Slowly, the Republican death rate began to edge higher than the Democrat death rate, again controlling for age differences. In the weeks before the COVID vaccine was made available, a gap emerged, with Republicans of the same age dying at a 22 percent higher rate than Democrats in these two states. That is large, accounting for hundreds of extra dead Republicans. This might have been due to Republicans having been exposed to more anti-mask messaging, leading them to forego more public health recommendations.
However, once the COVID vaccine was introduced, the death rate difference between Republicans and Democrats of the same age ballooned to 153 percent.
Hicks notes that there are several other underlying risks associated with political affiliation, such as gun ownership or lifestyle choices. But as he points out,
those risks didn’t cause death rate differences until COVID came along. It was partisan differences in the consumption of anti-vaccine messaging that killed many, many more Republicans than Democrats….
Nationwide, at least 250,000 Americans died of COVID because they chose not to be vaccinated. More will continue to succumb to the disease. Every last one of these deaths resulted from the rejection of modernity and reason. These were voluntary and senseless deaths attributable to petulant ignorance. The people second-guessing a study about which they have no technical understanding, exhibit the same flawed reasoning as those who rejected the COVID vaccines.

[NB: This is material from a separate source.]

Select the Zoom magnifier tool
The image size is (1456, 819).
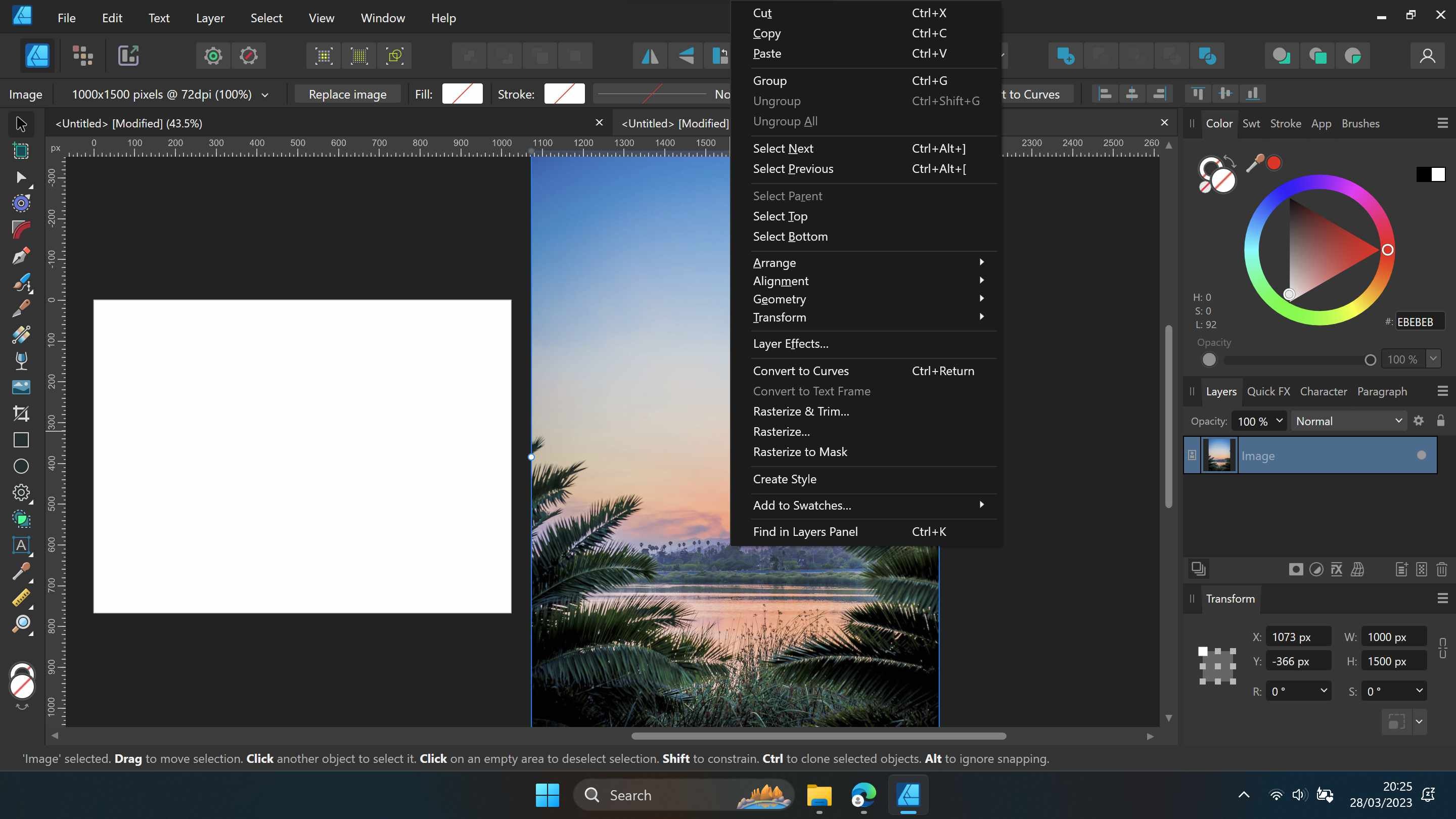tap(21, 624)
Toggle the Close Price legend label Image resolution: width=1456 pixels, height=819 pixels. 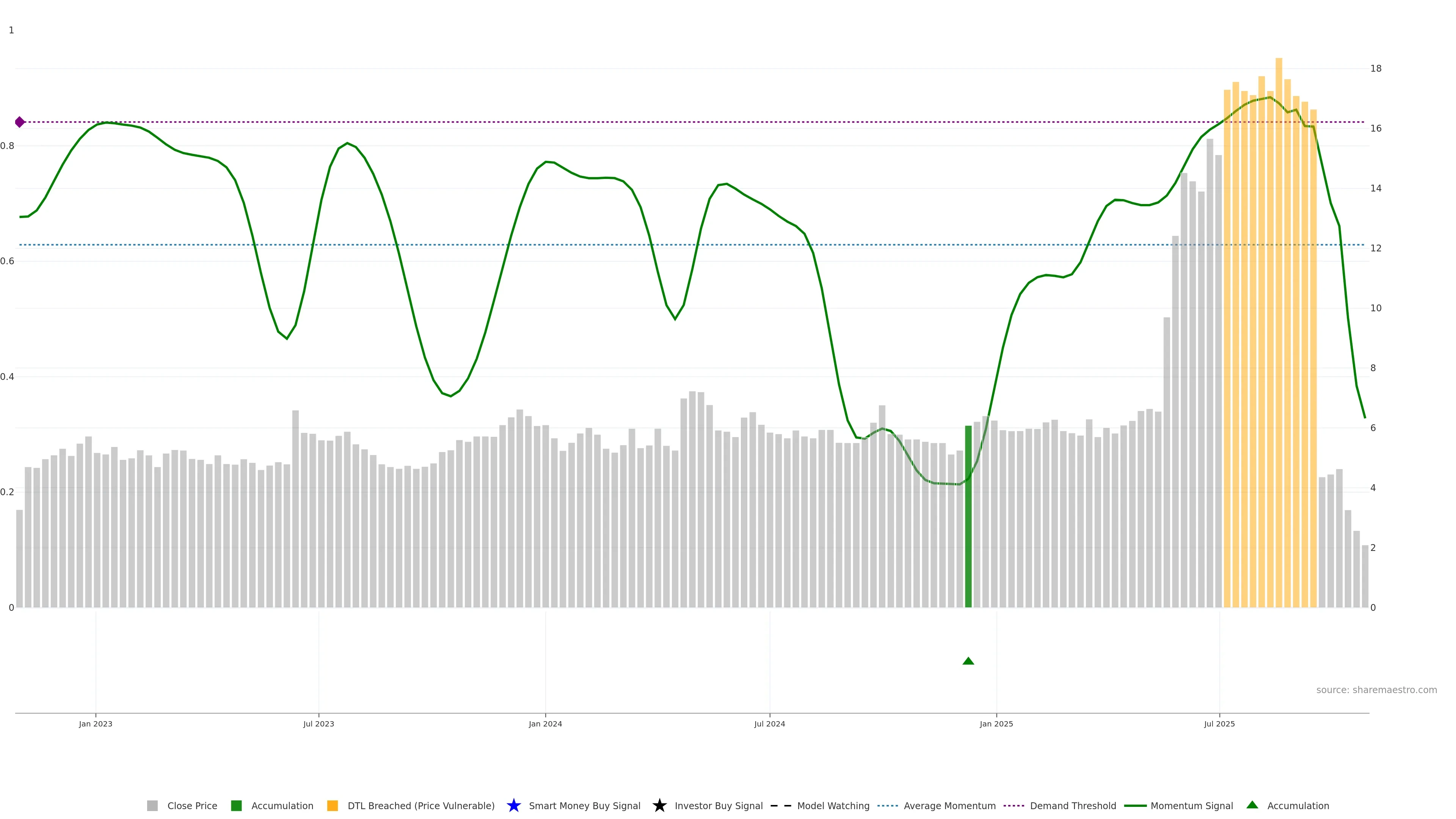coord(192,805)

The GOP’s constant attacks on “elites” and higher education have led to a widespread, very partisan rejection of science, expertise and reality. It isn’t limited to suspicion of vaccines–it’s everything from unwillingness to accept the medical complexities implicated in the abortion debates to denial of the reality of climate change. It’s fear of modernity, of a world without bright lines–a world where individuals have to trust that scientists and medical professionals know what they’re doing and are offering sound advice.
As Hicks puts it,
This acceptance of expertise, trust and accumulated knowledge is necessary to sustain our modern world. Yet, we live in a time when social media allows more-skilled charlatans to deceive us. I think those of us who came of age before the dissolution of national media are especially vulnerable to purposeful distortions. That vulnerability killed a quarter million Americans, and it endangers us all in the years ahead.
It isn’t just a pandemic. Today’s GOP stands for nothing more than the intentional embrace of conspiracies, the willingness–even eagerness– to label and blame “the Other” for any and all uncongenial realities, and the substitution of vengefulness for policy. Insane as it seems, the cited study confirms that MAGA Republicans are willing to die in order to “own the libs.”
“Petulant ignorance” might just as well be the MAGA motto.